◆ Exercise description:
Lines with the string "pixels" must each be copied from the listing.

◆ Given records:
-- Opening Marker --

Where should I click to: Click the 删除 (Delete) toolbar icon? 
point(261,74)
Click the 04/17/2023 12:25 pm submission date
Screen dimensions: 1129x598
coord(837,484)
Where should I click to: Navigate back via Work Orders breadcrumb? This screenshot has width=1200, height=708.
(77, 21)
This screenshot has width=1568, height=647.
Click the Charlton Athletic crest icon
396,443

-- Closing Marker --
-- Opening Marker --

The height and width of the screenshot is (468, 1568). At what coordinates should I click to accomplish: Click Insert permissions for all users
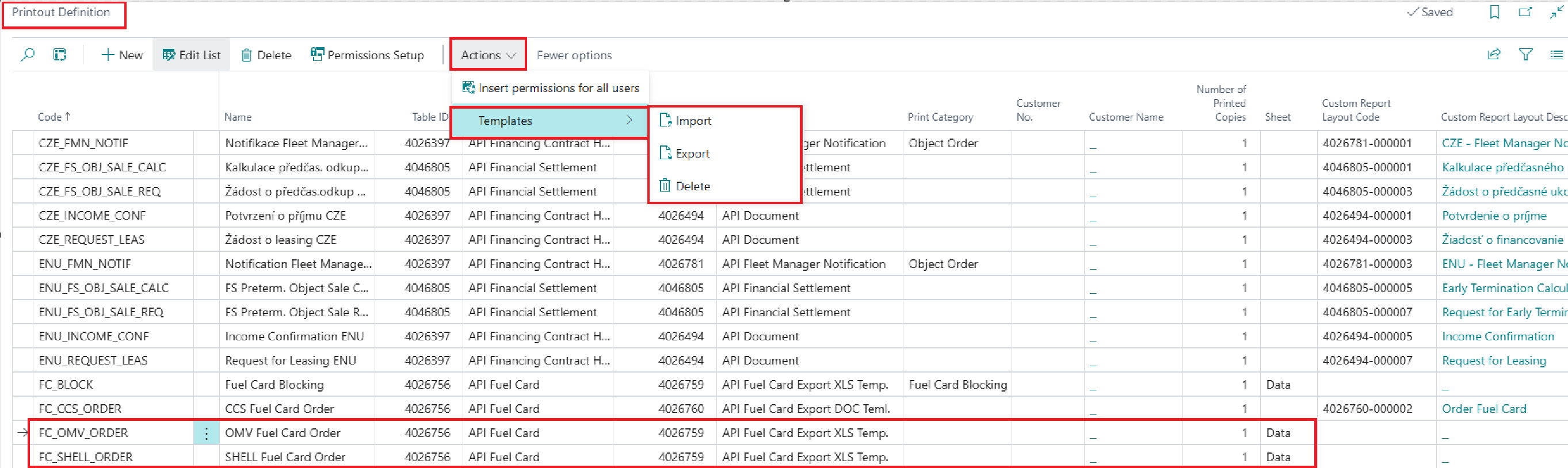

-- Closing Marker --
-- Opening Marker --

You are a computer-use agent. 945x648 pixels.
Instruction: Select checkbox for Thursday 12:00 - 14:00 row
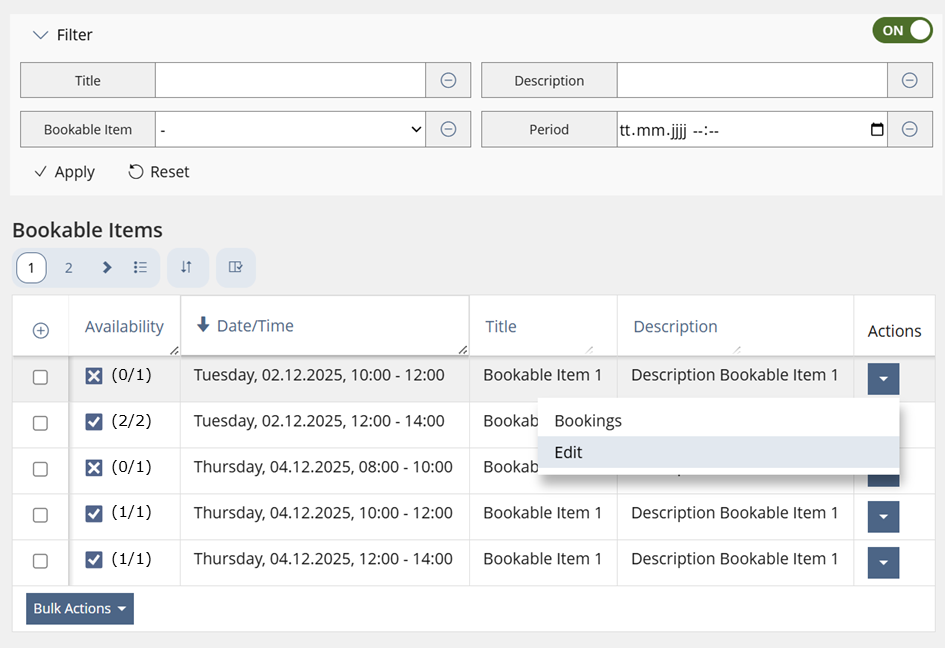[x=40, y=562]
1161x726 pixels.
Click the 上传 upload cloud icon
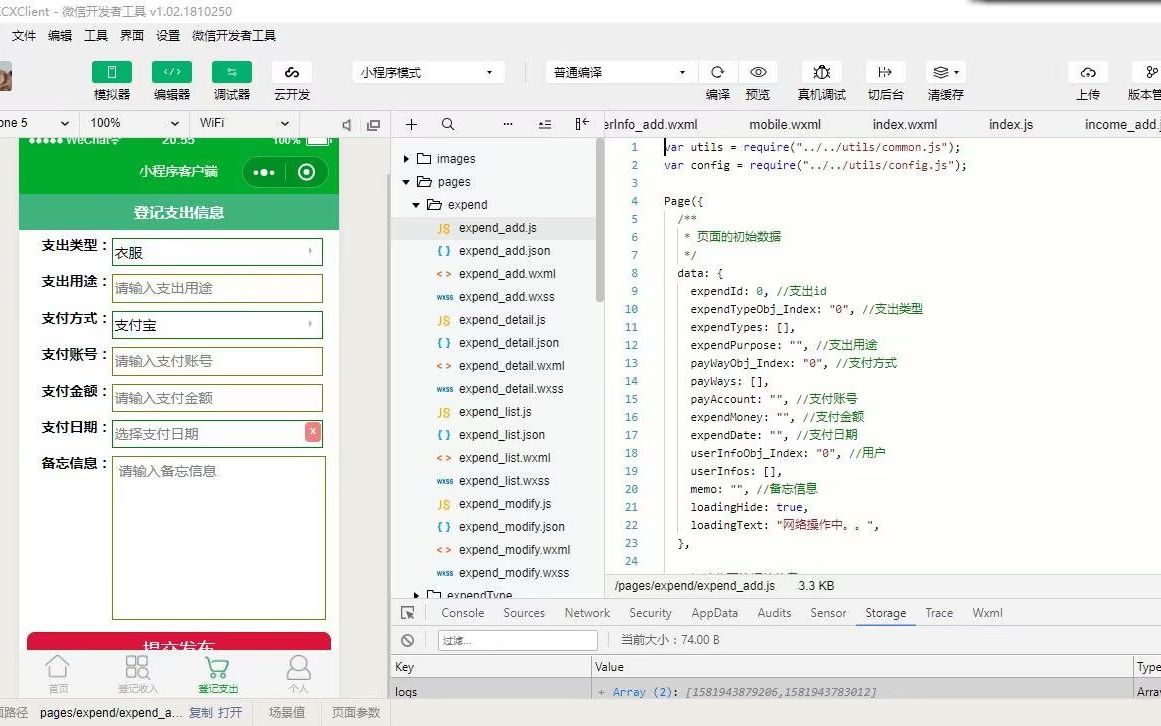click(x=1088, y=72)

-- Closing Marker --

◆ Result for this exercise:
You are a computer-use agent. 945x648 pixels.
1161x726 pixels.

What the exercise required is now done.